How To Expand a Tech Firm’s Customer Reach
Once technology firms have reached a level of maturity where revenue is consistent and practice (and delivery) is dialed-in, talks of expansion are almost inevitable. Expansion of tech firms comes in a few different flavors of conquest: geography expansion (into new country segments), moving up-market into complex deals/bids and expanding various practice areas.
We’ll cover expanding practice areas in another post, but expanding market and customer reach is often seen as the logical next step of a successful firm compared to moving up the market.
Whether that’s expanding revenue growth across market segments in the same country or outside, it is a trying hurdle for operations, marketing, and the entrepreneur’s sanity.
Here’s how to handle all three.
Keeping Your Sanity
Change in a firm is difficult, but when all of the partners are aligned on a firm-wide move, that resistance to change can swing the other direction into unbridled momentum. While deciding to grow a firm’s new revenue streams can feel incredible, eventually the honeymoon phase of decision making is over, and the reality of execution begins. To ensure partners can focus on their work and not lose sleep over the expansion, it’s critical to have realistic and achievable goals in mind.
When a lofty plan hits operations, the holes in your goals become painfully evident.
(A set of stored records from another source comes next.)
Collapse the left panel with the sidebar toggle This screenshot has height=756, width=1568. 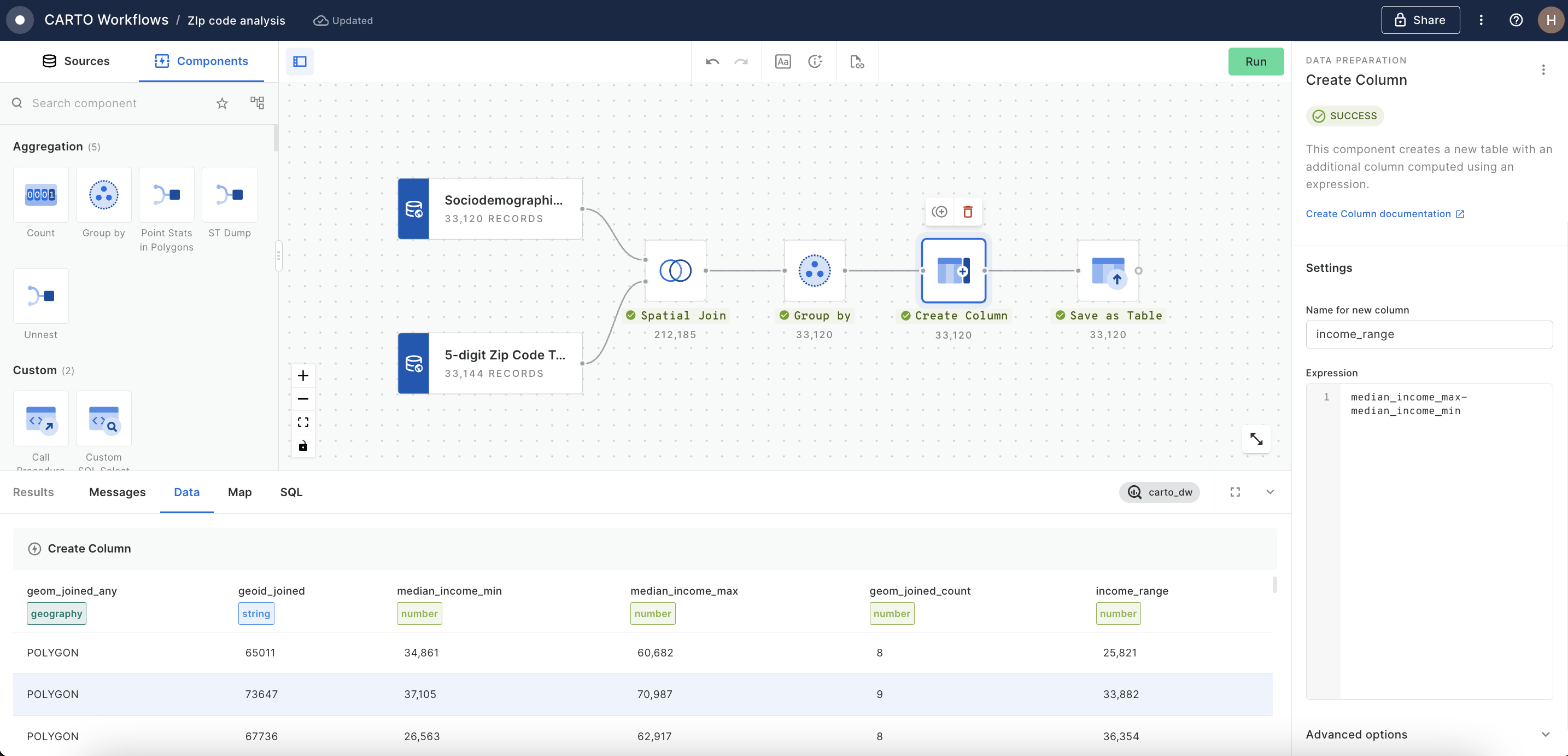click(x=300, y=61)
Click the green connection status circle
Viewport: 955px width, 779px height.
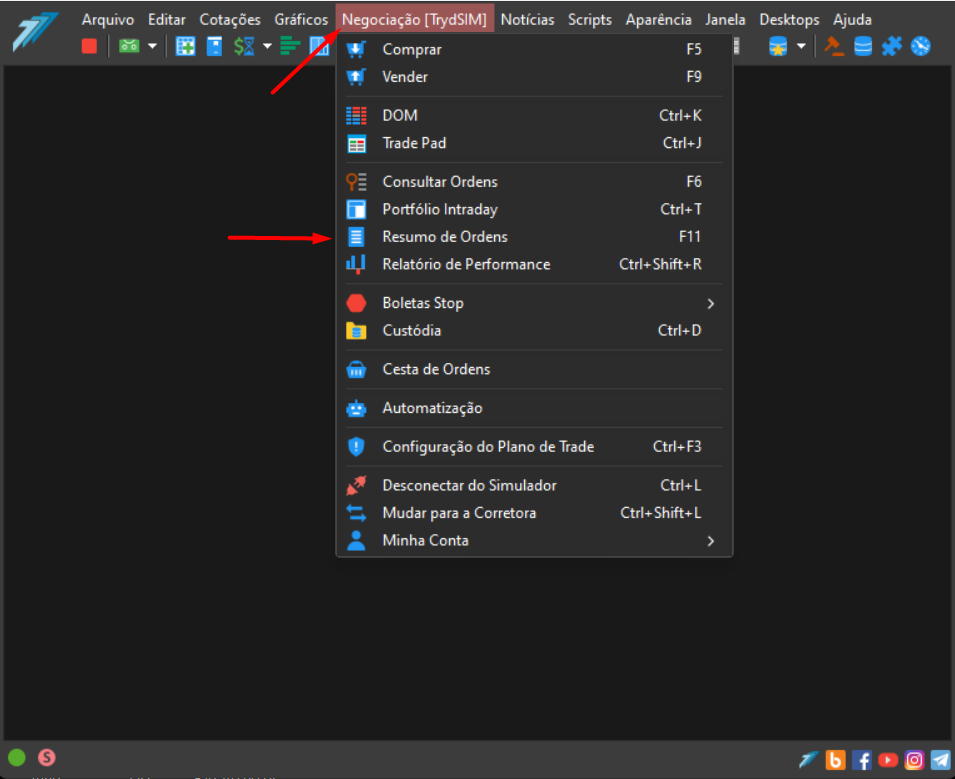17,758
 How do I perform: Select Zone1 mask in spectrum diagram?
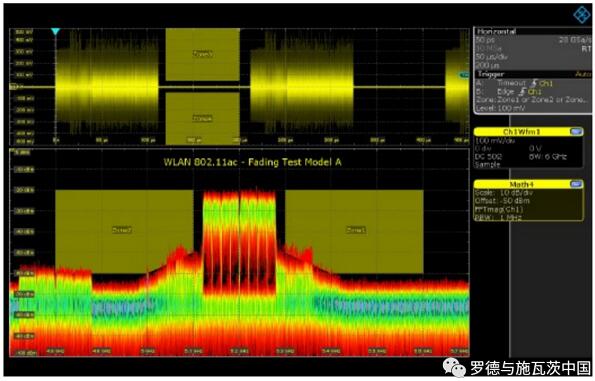(354, 231)
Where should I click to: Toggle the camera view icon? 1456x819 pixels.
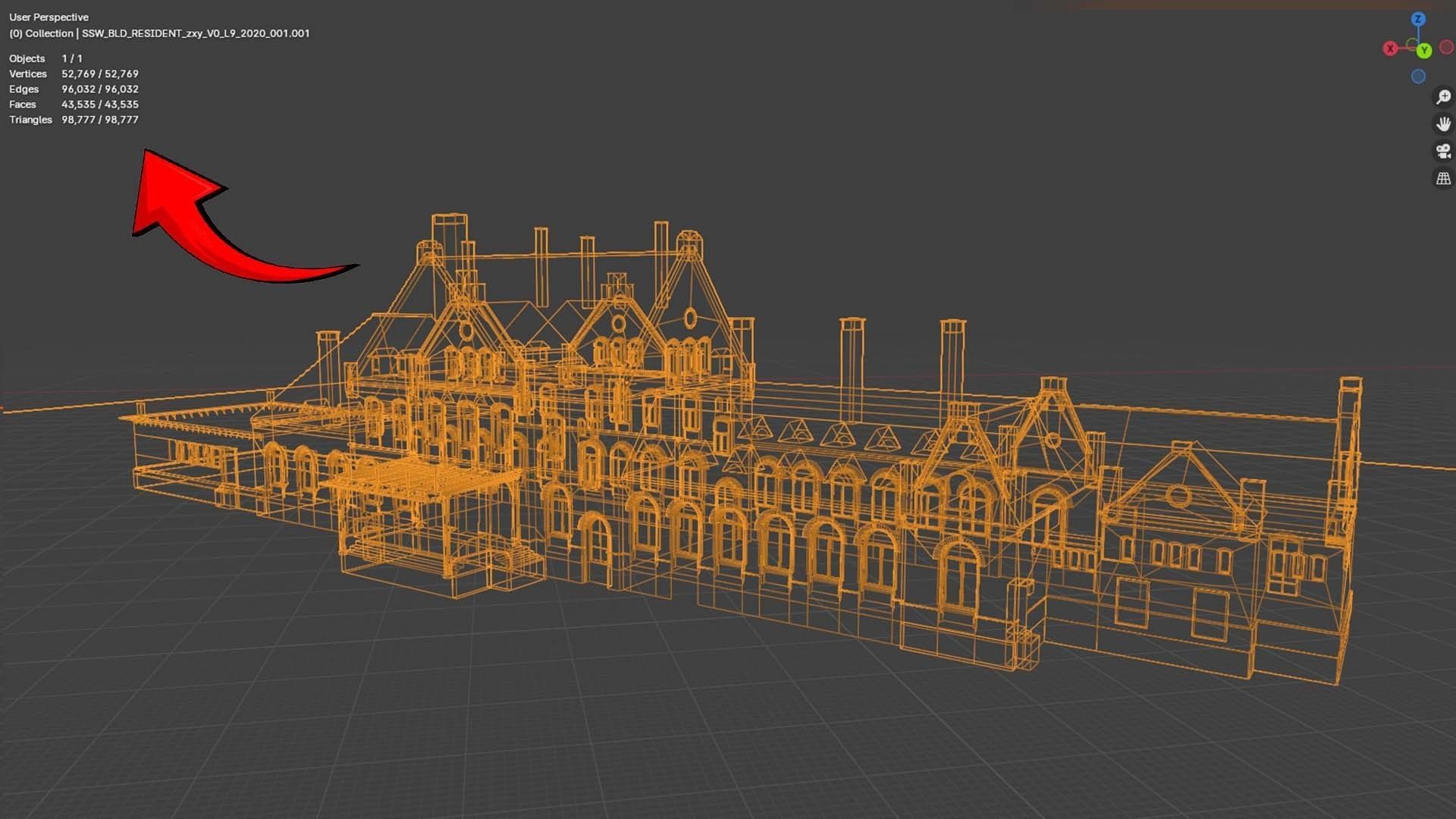pos(1443,151)
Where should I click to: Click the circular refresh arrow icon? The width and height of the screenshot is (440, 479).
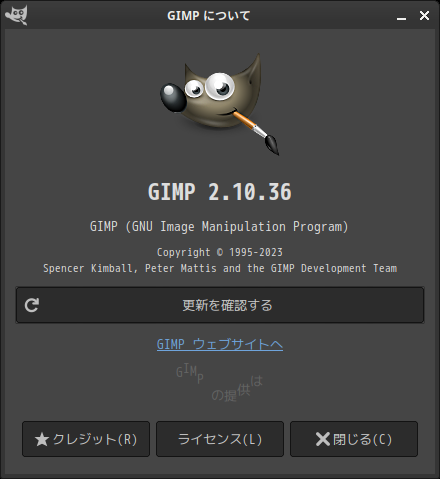tap(32, 305)
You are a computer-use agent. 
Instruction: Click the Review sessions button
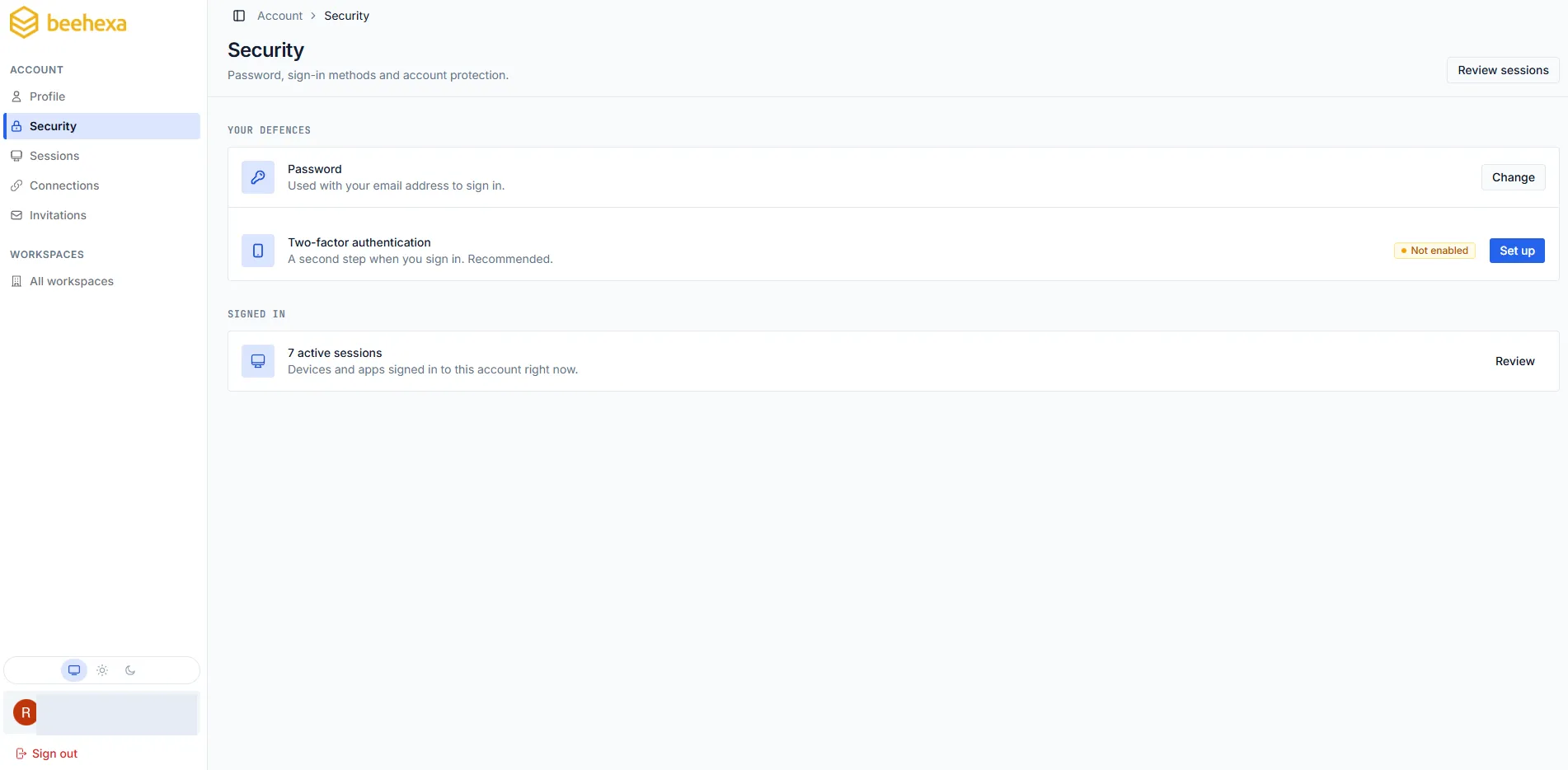[x=1503, y=70]
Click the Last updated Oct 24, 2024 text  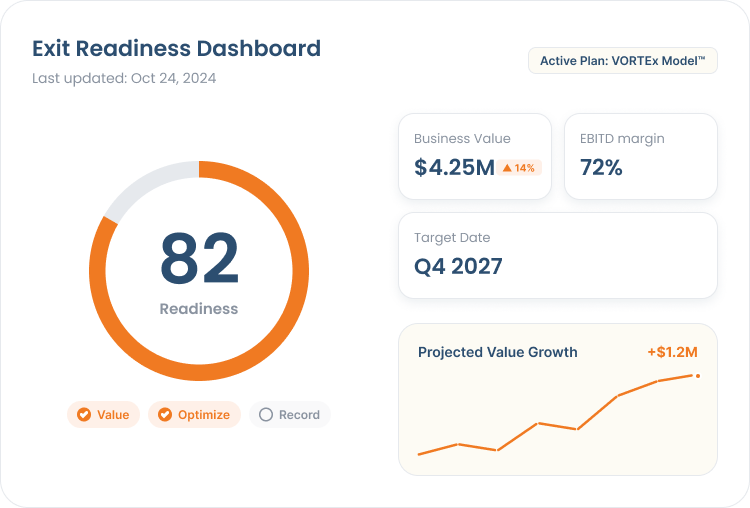coord(124,78)
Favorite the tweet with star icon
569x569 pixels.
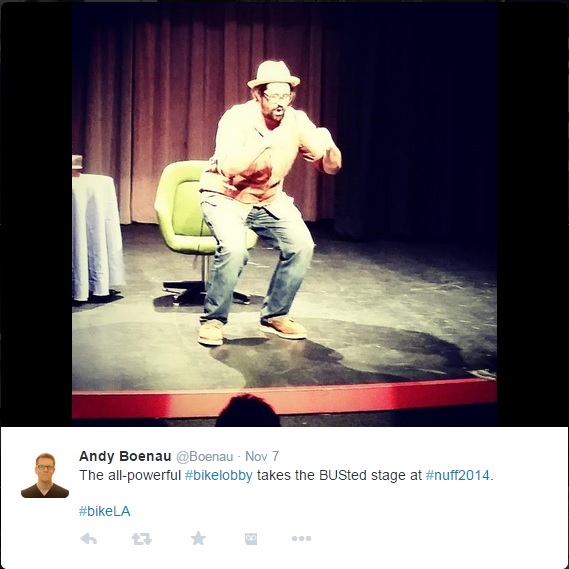198,538
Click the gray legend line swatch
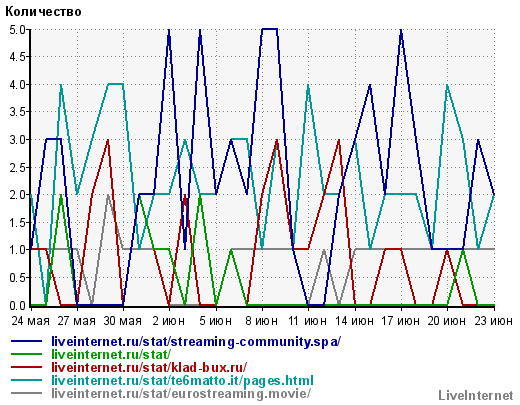Screen dimensions: 520x405 [27, 393]
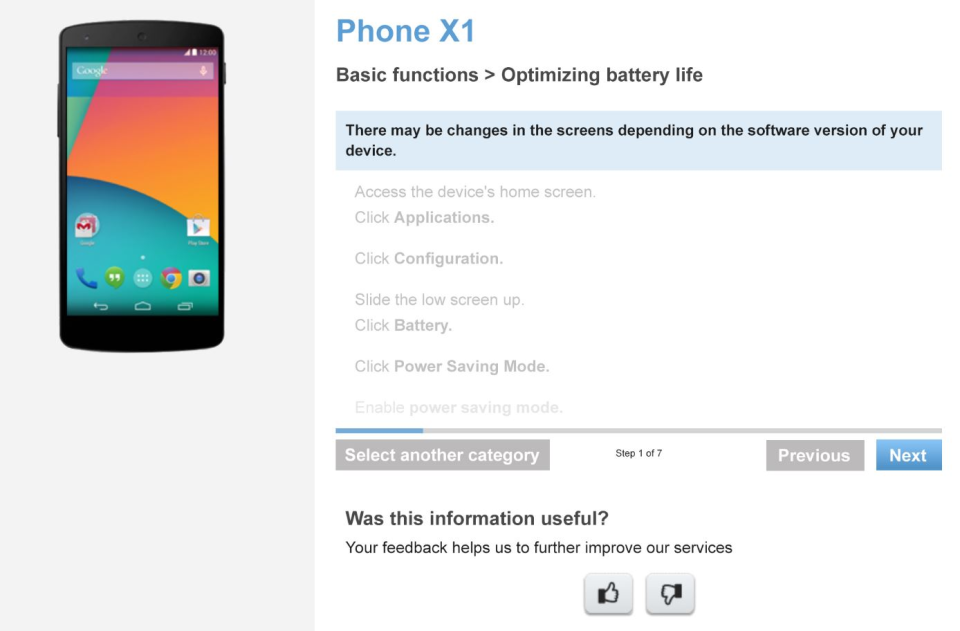Tap the home navigation button on phone
This screenshot has height=631, width=960.
(x=143, y=306)
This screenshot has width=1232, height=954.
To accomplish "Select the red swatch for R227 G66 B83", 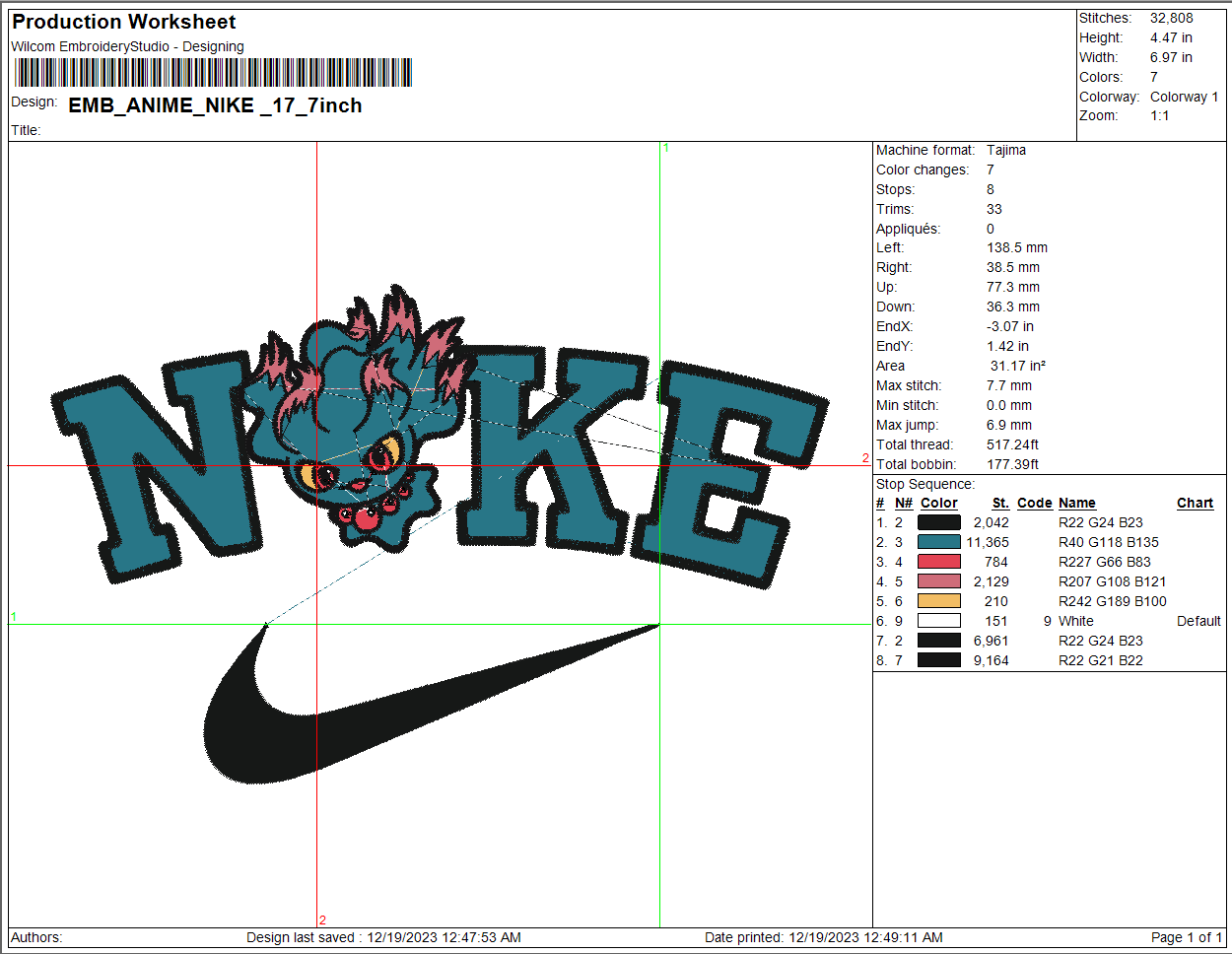I will (938, 562).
When a “perfect” yet incomplete plan reaches execution, deadlines are missed, goals are overlooked, and the momentum of a pivotal firm move dies.
This is when the entrepreneur (and founders), understandably, lose their minds. With some preparation and a clear understanding of start-to-finish implementation of your expansion, the whole firm can be focused, ready, and sane when the expansion begins.
Having realistic goals and achievable execution dates for a market expansion or launch are the two most important goals for a comfortable execution. If the entrepreneur set too lofty of goals, or if people executing on the expansion deliver subpar results, expectations are not met and the expansion causes more pain than profit. Setting realistic goals for growth starts with understanding what is achievable and what growth really looks like.
Calming the storm of Operations
High growth tech firms aren’t known for their pristine operations. If they were, flat rates would be significantly more popular than billable hours. That being said, a firm that is looking to expanding markets should have its operational teams built out and a good grasp of the firm’s economics. After all, tech firms that are looking to expand have likely looked at the opportunity costs of expansion, and have decided that the numbers make sense.
Expanding a firm jostles the carefully built operations and systems of a tech firm. As obvious as that sounds, firms are often surprised when phone systems aren’t working properly, websites are broken, and vital structural employees are redundant, or worse, absent altogether. Walking through the minutiae of an expansion is worth the extra time. Waiting for the execution of the market expansion before talking about the details will almost certainly result in unexpected costs.
Marketing: Building a launchpad out of words and numbers
The number one thing we’ve seen firms fail to do when they expand is to devise a comprehensive expansion marketing plan.
Firms that get comfortable in their success and assume that an expansion will naturally extend from previous achievements, learn a harsh lesson. Expanding markets is more akin to starting a new business. Referrals can help kickstart an expansion, but even referrals need optimizing if you’re going to turn a profit on the new expansion. With the cost of an expansion, your firm is now in the hole and expecting a return. It only makes sense to bring the materials to build the ladder.
Marketing into new customer segments is similar to marketing an entire firm, but instead of trying to expand the reach and image of the entire firm, expansion strategies can focus on driving the subject of the expansion into highly targeted areas of the market. If a firm is expanding into specific geographies or customer segment, marketing will help the firm identify who the ideal clients are, what exactly they want to see from your tech firm, and where to reach them.
Once those three factors are dialed in, the tech firm now has a clear launchpad for a market expansion and clarity on how they are going to surmount the operational costs of capitalizing on a pivotal growth opportunity.